Stored records
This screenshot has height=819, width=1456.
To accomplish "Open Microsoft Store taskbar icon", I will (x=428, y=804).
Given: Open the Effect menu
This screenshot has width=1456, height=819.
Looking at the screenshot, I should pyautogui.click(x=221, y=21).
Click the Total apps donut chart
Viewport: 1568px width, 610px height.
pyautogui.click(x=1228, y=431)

*Task item*. The records above need to be written out once more, exactly.

*Output below*.
This screenshot has height=819, width=1456.
To accomplish "Open Microsoft Store taskbar icon", I will (x=428, y=804).
Given: Open the Effect menu
This screenshot has width=1456, height=819.
Looking at the screenshot, I should pyautogui.click(x=221, y=21).
Click the Total apps donut chart
Viewport: 1568px width, 610px height.
pyautogui.click(x=1228, y=431)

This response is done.